Until another patient, Henri (etta) Watkinson, decided she should have Pen's clothes. The knife was stolen from the kitchen, though patients were not allowed entry to the kitchen and had to remain in the food hall. It didn't cut Pen but it did slash her dress, a rather sombre Victorian frock which ruffled high at the neck and dropped to just above the floor. Penelope's sweet nature seemed to have been torn too. It turned savage. The velvet in her voice turned to Velcro, rasping as the words separated themselves from her mouth. Henri dropped her blade but it didn't touch the floor. It was never found afterwards yet Henri's face was repeatedly cut and one of Penelope's fingernails was embedded in her assailant's inner ear.

From that point on, all residents were required to wear the same garb and said garb was as nondescript as possible without asking them to wear a sack.

The reflection regarded Alice silently. She could feel its hate filled stare drilling into her as if it were (tre)panning for neurological gold. It was then she sensed a multitude of other gazes. She felt as if she'd woken up in the middle of a forest and the trees hid wolves with only the slits of their glowing eyes showing. Her heart began to race and she was afraid to look around. But she had to. She must. Look your demons in the eye and they become mortal. You can defeat a mortal, Dr. Edwards said.

Alice looked. She turned her head defiantly to her observers. She immediately wished she hadn't. It wasn't one sister, sitting opposite and taunting her, it was a hundred. More. In each mirror, reflected in the one opposite, there was an unending stream of siblings. They smiled and then laughed. While Alice screamed, her replicas cackled in hideous hilarity. She could see their faces contort and their fingers lengthen into claws. Their black hair began to fall out, leaving bare patches of festering skin. Then, as one, their laughter halted as they pointed at her.

Alice gulped, trying to force moisture into her barren throat. She had to fight them. She had to vanquish her monsters.

No, not monsters, monster. Singular rather than plural. She was a twin. She had one sister. If she could overcome just her, the others would fall also.

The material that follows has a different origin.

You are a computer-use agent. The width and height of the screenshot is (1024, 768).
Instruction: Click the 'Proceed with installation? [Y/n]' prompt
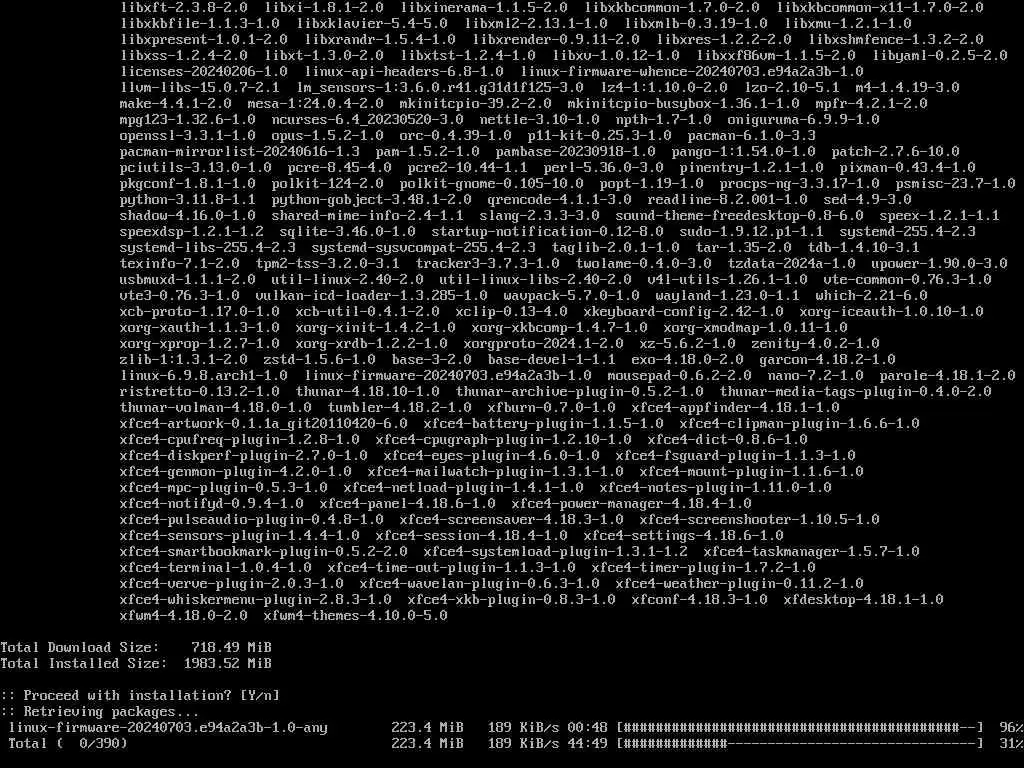140,696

Turning away from the devils in the mirrors, Alice looked back at the one she faced when she first opened her eyes. This mirror was massive, engulfing the wall. In it, Alice could see only her reflection. Her body and chair. The rest of the room seemed to have disappeared, leaving only the twins to be separated by the silver-backed glass. Surrounded by an ornate working of swirls which seemed to force the eyes into the centre of the image, her sister pushed herself up and walked forward. Alice found that she, without realising she had stood, was also stepping forwards.

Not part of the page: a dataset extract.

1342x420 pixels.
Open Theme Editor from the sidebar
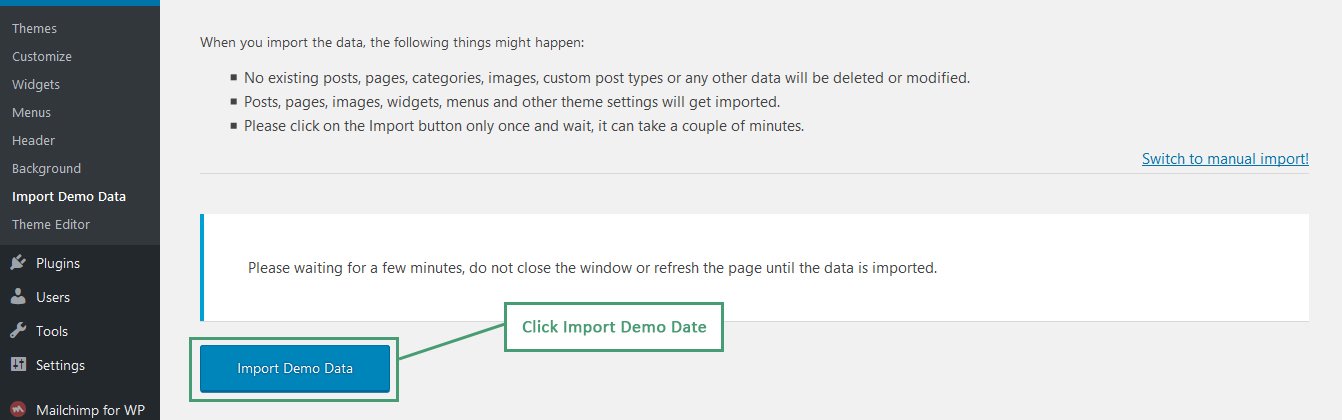[51, 224]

As they approached, the darkness around the twin swirled like the frame and broke like waves against her ankles. The waves became grasping hands, pulling at her garments and legs. The hands churned and changed again, this time taking the form of long, thin shadows which scurried up to sit on her shoulders. Alice's reflection stroked the head of one of them. It smiled, baring its finely pointed teeth in a wide, welcoming grin.

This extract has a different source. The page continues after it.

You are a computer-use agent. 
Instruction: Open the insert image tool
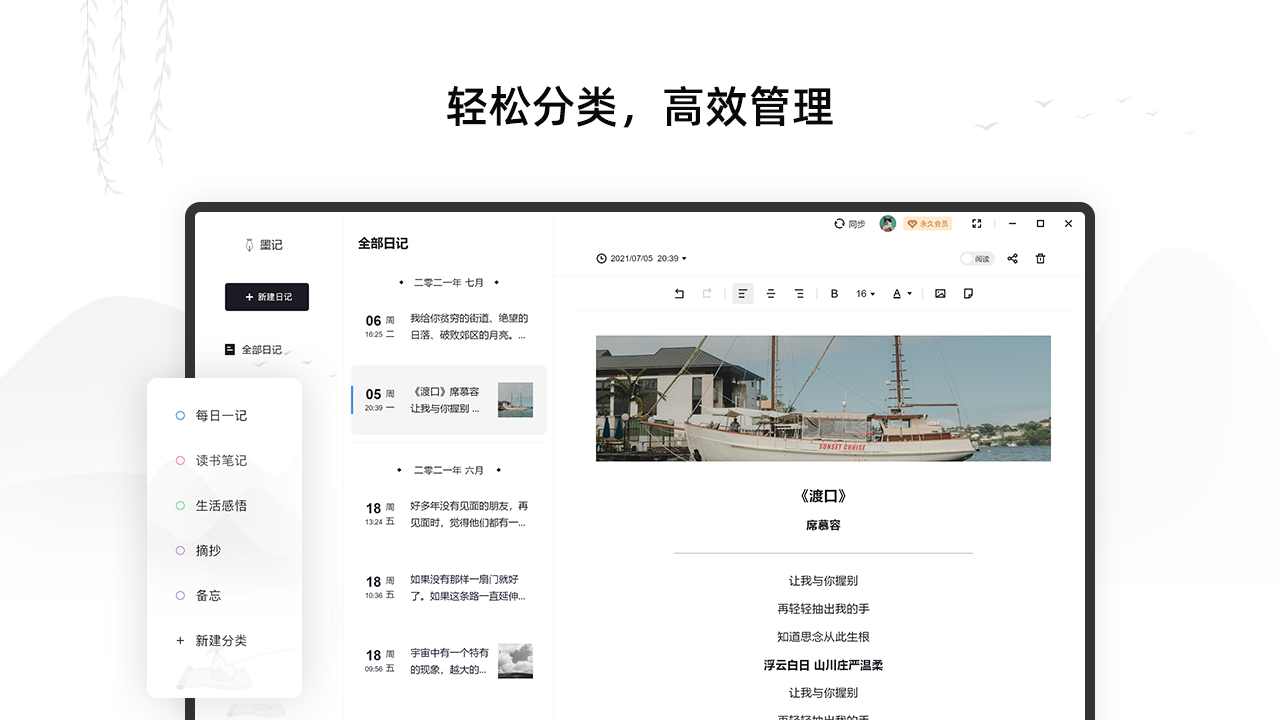coord(938,293)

The girls stopped, almost nose to nose.

"What do you want?" Alice asked, trying to push some confidence into her shaky voice. Her reflection didn't answer. Instead it simply watched her, smiling as broadly as the shadow on her shoulder.

"WHAT DO YOU WANT?"

No response.

Alice raised her fist, pulling all her sorrowful years into its clenched fingers, and thrust it forward into the face of her tormentor.

Her reflection vanished. The glass was gone. Alice's hand and arm went through something which was no longer there and was engulfed by the darkness.

She tried to scream but a sudden, unseen, pull yanked her forward leaving her cry to fall on nonexistent ears.

Only the solitary chair remained. The mirrors sighed and returned to showing only the room.